International career
- Years: Team / Apps / (Points)
- 2018: Argentina Under 20 / 5 / (0)
- 2018: Argentina XV / 2 / (0)
- 2018–: Argentina / 3 / (0)

= Lucio Sordoni =

Argentine rugby union player

Lucio Sordoni (born 23 July 1998) is an Argentina international rugby union player. He plays for Racing 92. He previously for Glasgow Warriors in the United Rugby Championship and the Jaguares.

==Rugby Union career==

===Amateur career===

Sordoni started played rugby union for Club Atlético del Rosario. He has also played for Southern Districts in Australia.

===Professional career===

Sordoni played for the Jaguares. On 28 December 2018, Sordoni was named in the Jaguares squad for the 2019 Super Rugby season.

Sordoni played for the Melbourne Rebels in 2021.

Sordoni was signed by French club Mont de Marsan in 2022 but did not play due to injury.

On 3 August 2022 Sordoni was signed by Glasgow Warriors in a short-term deal. He played 31 times for the Glasgow giant, scoring one try. He is Glasgow Warrior No. 341. During his last season with the Warriors, the club won the United Rugby Championship.

On 27 August 2024 it was announced that Sordoni was signed by French club Racing 92.

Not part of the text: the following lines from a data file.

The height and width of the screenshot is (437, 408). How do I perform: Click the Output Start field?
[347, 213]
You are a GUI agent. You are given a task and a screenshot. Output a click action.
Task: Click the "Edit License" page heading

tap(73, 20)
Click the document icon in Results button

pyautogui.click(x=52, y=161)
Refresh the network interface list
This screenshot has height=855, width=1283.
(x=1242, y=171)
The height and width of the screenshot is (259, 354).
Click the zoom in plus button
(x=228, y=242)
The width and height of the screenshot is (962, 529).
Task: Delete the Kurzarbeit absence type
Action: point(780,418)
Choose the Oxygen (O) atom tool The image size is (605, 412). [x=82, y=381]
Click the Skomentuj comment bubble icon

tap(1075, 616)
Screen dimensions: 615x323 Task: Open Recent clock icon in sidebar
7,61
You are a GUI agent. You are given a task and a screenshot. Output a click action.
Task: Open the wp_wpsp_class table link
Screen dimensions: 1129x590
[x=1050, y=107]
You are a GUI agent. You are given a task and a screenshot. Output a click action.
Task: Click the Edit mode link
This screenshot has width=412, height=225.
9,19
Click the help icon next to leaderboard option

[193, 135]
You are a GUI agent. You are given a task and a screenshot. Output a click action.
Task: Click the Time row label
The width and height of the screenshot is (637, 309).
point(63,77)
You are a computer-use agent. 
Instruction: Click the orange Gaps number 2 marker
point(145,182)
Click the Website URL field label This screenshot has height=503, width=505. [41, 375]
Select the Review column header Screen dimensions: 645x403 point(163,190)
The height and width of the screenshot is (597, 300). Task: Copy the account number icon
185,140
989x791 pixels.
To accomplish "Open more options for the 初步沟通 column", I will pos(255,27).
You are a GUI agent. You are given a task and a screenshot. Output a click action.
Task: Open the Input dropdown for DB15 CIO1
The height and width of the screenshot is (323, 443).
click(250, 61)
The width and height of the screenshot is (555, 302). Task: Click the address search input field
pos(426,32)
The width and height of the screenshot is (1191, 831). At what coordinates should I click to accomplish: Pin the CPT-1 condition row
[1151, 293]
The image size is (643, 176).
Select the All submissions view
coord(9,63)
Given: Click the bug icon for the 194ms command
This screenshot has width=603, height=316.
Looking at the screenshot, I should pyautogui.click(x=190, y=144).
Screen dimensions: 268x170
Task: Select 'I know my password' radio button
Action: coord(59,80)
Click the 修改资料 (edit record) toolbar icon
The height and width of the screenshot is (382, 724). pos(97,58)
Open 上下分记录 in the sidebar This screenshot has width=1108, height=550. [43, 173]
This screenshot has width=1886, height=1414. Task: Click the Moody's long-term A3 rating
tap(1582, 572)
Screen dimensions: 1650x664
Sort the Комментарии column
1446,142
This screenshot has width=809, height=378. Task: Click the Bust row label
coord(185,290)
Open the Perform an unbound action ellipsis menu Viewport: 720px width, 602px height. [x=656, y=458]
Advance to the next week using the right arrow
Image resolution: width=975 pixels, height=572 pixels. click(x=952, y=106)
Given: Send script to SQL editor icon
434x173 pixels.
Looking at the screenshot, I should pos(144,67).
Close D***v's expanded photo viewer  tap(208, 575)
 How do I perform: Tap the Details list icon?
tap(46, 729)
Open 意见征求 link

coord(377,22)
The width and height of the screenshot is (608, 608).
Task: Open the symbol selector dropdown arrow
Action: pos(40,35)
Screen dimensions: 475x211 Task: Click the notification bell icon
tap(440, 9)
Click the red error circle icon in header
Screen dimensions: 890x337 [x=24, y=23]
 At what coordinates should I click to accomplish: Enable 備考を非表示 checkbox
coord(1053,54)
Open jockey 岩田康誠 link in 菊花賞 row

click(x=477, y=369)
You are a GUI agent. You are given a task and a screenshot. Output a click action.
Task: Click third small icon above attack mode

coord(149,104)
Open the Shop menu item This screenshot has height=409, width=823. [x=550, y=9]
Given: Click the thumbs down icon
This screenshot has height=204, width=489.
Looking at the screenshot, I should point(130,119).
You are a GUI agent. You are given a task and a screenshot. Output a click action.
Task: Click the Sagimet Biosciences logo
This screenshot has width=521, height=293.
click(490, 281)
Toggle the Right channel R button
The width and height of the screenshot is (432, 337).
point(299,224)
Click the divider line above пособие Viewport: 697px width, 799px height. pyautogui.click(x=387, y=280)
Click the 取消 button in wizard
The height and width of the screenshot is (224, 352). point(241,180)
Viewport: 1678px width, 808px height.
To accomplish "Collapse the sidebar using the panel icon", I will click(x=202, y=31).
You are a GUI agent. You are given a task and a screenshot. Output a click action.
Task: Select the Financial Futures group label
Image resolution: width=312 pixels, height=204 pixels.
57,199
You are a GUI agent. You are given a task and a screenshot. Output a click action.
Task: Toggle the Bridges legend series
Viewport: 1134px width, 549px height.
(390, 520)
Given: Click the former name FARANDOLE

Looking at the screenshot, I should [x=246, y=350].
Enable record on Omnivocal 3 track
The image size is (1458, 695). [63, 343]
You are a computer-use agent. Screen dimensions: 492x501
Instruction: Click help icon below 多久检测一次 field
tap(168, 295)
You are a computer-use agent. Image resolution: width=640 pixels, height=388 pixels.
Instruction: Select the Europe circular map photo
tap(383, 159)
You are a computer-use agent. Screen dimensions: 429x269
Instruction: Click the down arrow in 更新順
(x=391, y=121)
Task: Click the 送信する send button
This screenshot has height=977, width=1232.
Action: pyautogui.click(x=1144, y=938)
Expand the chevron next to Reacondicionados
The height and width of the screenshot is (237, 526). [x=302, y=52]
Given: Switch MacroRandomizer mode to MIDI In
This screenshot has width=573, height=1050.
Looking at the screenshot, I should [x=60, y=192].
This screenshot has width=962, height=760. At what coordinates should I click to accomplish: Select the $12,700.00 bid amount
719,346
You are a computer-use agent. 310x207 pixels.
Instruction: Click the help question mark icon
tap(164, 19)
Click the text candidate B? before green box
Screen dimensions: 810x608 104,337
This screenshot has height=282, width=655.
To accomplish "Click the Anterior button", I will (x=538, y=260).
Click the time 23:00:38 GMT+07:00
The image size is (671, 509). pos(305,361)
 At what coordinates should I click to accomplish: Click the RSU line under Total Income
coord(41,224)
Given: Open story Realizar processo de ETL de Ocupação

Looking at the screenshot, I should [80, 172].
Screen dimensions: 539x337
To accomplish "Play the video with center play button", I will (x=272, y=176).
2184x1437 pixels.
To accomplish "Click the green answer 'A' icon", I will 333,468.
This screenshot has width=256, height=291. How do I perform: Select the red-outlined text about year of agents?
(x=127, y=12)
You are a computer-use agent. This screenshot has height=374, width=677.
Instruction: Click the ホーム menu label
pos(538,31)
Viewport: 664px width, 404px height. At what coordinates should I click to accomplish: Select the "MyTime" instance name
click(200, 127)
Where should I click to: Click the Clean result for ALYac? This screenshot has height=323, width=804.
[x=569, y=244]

====Super Rugby statistics====

| Season | Team | Games | Starts | Sub | Mins | Tries | Cons | Pens | Drops | Points | Yel | Red |
|---|---|---|---|---|---|---|---|---|---|---|---|---|
| 2019 | Jaguares | 2 | 1 | 1 | 60 | 0 | 0 | 0 | 0 | 0 | 0 | 0 |
| 2020 | Jaguares | 1 | 1 | 0 | 56 | 0 | 0 | 0 | 0 | 0 | 0 | 0 |
| 2021 AU | Rebels | 4 | 0 | 4 | 89 | 0 | 0 | 0 | 0 | 0 | 0 | 0 |
| 2021 TT | Rebels | 3 | 0 | 3 | 63 | 0 | 0 | 0 | 0 | 0 | 0 | 0 |
| Total |  | 10 | 2 | 8 | 268 | 0 | 0 | 0 | 0 | 0 | 0 | 0 |

===International career===

Sordoni played for Argentina in the 2020 Rugby Championship.